**Exercise aim**
Print the records below word for word, keeping every line as it appears.

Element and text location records
=====
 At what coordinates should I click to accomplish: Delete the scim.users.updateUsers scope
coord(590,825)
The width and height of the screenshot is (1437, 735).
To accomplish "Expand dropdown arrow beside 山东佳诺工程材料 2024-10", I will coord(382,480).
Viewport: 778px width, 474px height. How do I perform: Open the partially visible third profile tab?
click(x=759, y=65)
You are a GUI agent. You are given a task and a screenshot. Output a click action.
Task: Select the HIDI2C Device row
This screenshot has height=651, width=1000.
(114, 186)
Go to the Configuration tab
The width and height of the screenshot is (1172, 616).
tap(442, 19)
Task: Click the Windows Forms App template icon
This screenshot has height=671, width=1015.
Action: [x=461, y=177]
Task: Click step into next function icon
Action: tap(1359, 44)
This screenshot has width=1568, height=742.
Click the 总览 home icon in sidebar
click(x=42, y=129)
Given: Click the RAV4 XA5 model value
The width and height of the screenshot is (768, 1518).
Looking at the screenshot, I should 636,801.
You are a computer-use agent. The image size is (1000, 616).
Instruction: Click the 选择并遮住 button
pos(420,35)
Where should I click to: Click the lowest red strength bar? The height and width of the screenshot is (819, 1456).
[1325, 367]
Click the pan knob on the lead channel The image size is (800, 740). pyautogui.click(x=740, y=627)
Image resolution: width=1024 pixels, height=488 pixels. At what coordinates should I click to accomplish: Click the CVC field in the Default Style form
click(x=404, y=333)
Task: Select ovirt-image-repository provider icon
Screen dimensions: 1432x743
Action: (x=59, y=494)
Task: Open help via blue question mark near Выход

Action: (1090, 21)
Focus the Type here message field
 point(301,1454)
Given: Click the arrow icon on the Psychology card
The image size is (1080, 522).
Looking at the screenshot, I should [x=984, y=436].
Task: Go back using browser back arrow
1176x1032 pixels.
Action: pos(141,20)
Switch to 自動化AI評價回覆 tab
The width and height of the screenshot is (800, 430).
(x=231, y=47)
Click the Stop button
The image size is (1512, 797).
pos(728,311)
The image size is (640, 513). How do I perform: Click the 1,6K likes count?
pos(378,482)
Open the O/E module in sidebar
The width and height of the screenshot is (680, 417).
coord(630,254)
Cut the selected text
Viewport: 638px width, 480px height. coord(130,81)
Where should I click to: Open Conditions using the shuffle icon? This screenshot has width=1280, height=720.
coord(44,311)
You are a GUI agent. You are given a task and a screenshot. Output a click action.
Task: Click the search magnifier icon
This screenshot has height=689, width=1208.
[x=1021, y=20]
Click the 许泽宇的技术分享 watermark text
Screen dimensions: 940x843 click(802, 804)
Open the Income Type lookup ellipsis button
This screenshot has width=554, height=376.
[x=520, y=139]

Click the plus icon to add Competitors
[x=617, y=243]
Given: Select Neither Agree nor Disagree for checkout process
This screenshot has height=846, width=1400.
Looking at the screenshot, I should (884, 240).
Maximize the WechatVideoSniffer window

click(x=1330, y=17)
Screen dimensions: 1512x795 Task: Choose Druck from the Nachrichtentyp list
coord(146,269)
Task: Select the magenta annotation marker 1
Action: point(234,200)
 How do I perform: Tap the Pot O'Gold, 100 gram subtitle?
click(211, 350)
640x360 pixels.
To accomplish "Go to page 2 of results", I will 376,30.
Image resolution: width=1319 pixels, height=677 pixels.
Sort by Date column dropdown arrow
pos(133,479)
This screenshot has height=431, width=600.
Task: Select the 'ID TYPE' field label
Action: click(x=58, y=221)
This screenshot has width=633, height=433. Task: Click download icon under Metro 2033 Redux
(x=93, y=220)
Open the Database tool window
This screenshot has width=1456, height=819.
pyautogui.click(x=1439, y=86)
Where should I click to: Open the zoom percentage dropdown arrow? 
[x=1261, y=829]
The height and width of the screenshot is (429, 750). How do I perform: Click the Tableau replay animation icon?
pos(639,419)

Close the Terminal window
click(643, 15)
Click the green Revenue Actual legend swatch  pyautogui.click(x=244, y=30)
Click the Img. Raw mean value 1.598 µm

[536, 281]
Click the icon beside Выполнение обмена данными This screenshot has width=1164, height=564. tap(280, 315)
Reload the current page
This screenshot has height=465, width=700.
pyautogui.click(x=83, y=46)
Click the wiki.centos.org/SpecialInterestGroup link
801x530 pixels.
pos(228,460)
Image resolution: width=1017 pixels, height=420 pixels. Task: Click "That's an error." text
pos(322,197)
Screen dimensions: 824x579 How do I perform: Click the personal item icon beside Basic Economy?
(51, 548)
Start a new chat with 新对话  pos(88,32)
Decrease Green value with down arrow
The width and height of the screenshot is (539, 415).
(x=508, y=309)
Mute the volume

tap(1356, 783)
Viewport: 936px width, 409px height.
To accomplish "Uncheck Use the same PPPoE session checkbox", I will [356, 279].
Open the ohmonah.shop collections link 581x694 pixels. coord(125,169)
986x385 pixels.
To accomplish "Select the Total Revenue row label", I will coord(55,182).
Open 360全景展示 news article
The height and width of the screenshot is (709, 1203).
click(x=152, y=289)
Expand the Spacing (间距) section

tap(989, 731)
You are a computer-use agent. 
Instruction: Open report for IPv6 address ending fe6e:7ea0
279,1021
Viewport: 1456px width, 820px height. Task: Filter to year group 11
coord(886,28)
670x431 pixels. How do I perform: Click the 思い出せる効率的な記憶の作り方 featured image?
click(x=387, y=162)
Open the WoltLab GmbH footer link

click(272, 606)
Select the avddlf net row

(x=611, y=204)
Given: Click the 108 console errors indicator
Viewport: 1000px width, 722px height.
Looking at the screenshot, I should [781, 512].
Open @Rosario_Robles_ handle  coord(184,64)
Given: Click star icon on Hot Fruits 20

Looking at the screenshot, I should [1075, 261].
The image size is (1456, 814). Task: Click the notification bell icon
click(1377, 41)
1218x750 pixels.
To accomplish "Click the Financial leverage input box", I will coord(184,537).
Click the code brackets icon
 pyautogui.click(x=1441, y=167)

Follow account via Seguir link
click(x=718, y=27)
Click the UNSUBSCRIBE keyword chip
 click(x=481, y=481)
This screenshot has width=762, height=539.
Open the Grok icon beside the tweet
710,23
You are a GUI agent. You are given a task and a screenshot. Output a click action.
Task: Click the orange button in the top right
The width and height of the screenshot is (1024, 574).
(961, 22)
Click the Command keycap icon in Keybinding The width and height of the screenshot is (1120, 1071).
=====
**Written answer**
 At what coordinates should I click to accomplish: Delete the scim.users.updateUsers scope
coord(590,825)
The width and height of the screenshot is (1437, 735).
To accomplish "Expand dropdown arrow beside 山东佳诺工程材料 2024-10", I will coord(382,480).
Viewport: 778px width, 474px height. How do I perform: Open the partially visible third profile tab?
click(x=759, y=65)
You are a GUI agent. You are given a task and a screenshot. Output a click action.
Task: Select the HIDI2C Device row
This screenshot has height=651, width=1000.
(114, 186)
Go to the Configuration tab
The width and height of the screenshot is (1172, 616).
tap(442, 19)
Task: Click the Windows Forms App template icon
This screenshot has height=671, width=1015.
Action: [x=461, y=177]
Task: Click step into next function icon
Action: tap(1359, 44)
This screenshot has width=1568, height=742.
Click the 总览 home icon in sidebar
click(x=42, y=129)
Given: Click the RAV4 XA5 model value
The width and height of the screenshot is (768, 1518).
Looking at the screenshot, I should 636,801.
You are a computer-use agent. The image size is (1000, 616).
Instruction: Click the 选择并遮住 button
pos(420,35)
Where should I click to: Click the lowest red strength bar? The height and width of the screenshot is (819, 1456).
[1325, 367]
Click the pan knob on the lead channel The image size is (800, 740). pyautogui.click(x=740, y=627)
Image resolution: width=1024 pixels, height=488 pixels. At what coordinates should I click to accomplish: Click the CVC field in the Default Style form
click(x=404, y=333)
Task: Select ovirt-image-repository provider icon
Screen dimensions: 1432x743
Action: (x=59, y=494)
Task: Open help via blue question mark near Выход

Action: (1090, 21)
Focus the Type here message field
 point(301,1454)
Given: Click the arrow icon on the Psychology card
The image size is (1080, 522).
Looking at the screenshot, I should [x=984, y=436].
Task: Go back using browser back arrow
1176x1032 pixels.
Action: pos(141,20)
Switch to 自動化AI評價回覆 tab
The width and height of the screenshot is (800, 430).
(x=231, y=47)
Click the Stop button
The image size is (1512, 797).
pos(728,311)
The image size is (640, 513). How do I perform: Click the 1,6K likes count?
pos(378,482)
Open the O/E module in sidebar
The width and height of the screenshot is (680, 417).
coord(630,254)
Cut the selected text
Viewport: 638px width, 480px height. coord(130,81)
Where should I click to: Open Conditions using the shuffle icon? This screenshot has width=1280, height=720.
coord(44,311)
You are a GUI agent. You are given a task and a screenshot. Output a click action.
Task: Click the search magnifier icon
This screenshot has height=689, width=1208.
[x=1021, y=20]
Click the 许泽宇的技术分享 watermark text
Screen dimensions: 940x843 click(802, 804)
Open the Income Type lookup ellipsis button
This screenshot has width=554, height=376.
[x=520, y=139]

Click the plus icon to add Competitors
[x=617, y=243]
Given: Select Neither Agree nor Disagree for checkout process
This screenshot has height=846, width=1400.
Looking at the screenshot, I should (884, 240).
Maximize the WechatVideoSniffer window

click(x=1330, y=17)
Screen dimensions: 1512x795 Task: Choose Druck from the Nachrichtentyp list
coord(146,269)
Task: Select the magenta annotation marker 1
Action: point(234,200)
 How do I perform: Tap the Pot O'Gold, 100 gram subtitle?
click(211, 350)
640x360 pixels.
To accomplish "Go to page 2 of results", I will 376,30.
Image resolution: width=1319 pixels, height=677 pixels.
Sort by Date column dropdown arrow
pos(133,479)
This screenshot has height=431, width=600.
Task: Select the 'ID TYPE' field label
Action: click(x=58, y=221)
This screenshot has width=633, height=433. Task: Click download icon under Metro 2033 Redux
(x=93, y=220)
Open the Database tool window
This screenshot has width=1456, height=819.
pyautogui.click(x=1439, y=86)
Where should I click to: Open the zoom percentage dropdown arrow? 
[x=1261, y=829]
The height and width of the screenshot is (429, 750). How do I perform: Click the Tableau replay animation icon?
pos(639,419)

Close the Terminal window
click(643, 15)
Click the green Revenue Actual legend swatch  pyautogui.click(x=244, y=30)
Click the Img. Raw mean value 1.598 µm

[536, 281]
Click the icon beside Выполнение обмена данными This screenshot has width=1164, height=564. tap(280, 315)
Reload the current page
This screenshot has height=465, width=700.
pyautogui.click(x=83, y=46)
Click the wiki.centos.org/SpecialInterestGroup link
801x530 pixels.
pos(228,460)
Image resolution: width=1017 pixels, height=420 pixels. Task: Click "That's an error." text
pos(322,197)
Screen dimensions: 824x579 How do I perform: Click the personal item icon beside Basic Economy?
(51, 548)
Start a new chat with 新对话  pos(88,32)
Decrease Green value with down arrow
The width and height of the screenshot is (539, 415).
(x=508, y=309)
Mute the volume

tap(1356, 783)
Viewport: 936px width, 409px height.
To accomplish "Uncheck Use the same PPPoE session checkbox", I will [356, 279].
Open the ohmonah.shop collections link 581x694 pixels. coord(125,169)
986x385 pixels.
To accomplish "Select the Total Revenue row label", I will coord(55,182).
Open 360全景展示 news article
The height and width of the screenshot is (709, 1203).
click(x=152, y=289)
Expand the Spacing (间距) section

tap(989, 731)
You are a computer-use agent. 
Instruction: Open report for IPv6 address ending fe6e:7ea0
279,1021
Viewport: 1456px width, 820px height. Task: Filter to year group 11
coord(886,28)
670x431 pixels. How do I perform: Click the 思い出せる効率的な記憶の作り方 featured image?
click(x=387, y=162)
Open the WoltLab GmbH footer link

click(272, 606)
Select the avddlf net row

(x=611, y=204)
Given: Click the 108 console errors indicator
Viewport: 1000px width, 722px height.
Looking at the screenshot, I should [781, 512].
Open @Rosario_Robles_ handle  coord(184,64)
Given: Click star icon on Hot Fruits 20

Looking at the screenshot, I should [1075, 261].
The image size is (1456, 814). Task: Click the notification bell icon
click(1377, 41)
1218x750 pixels.
To accomplish "Click the Financial leverage input box", I will coord(184,537).
Click the code brackets icon
 pyautogui.click(x=1441, y=167)

Follow account via Seguir link
click(x=718, y=27)
Click the UNSUBSCRIBE keyword chip
 click(x=481, y=481)
This screenshot has width=762, height=539.
Open the Grok icon beside the tweet
710,23
You are a GUI agent. You are given a task and a screenshot. Output a click action.
Task: Click the orange button in the top right
The width and height of the screenshot is (1024, 574).
(961, 22)
Click the Command keycap icon in Keybinding The width and height of the screenshot is (1120, 1071).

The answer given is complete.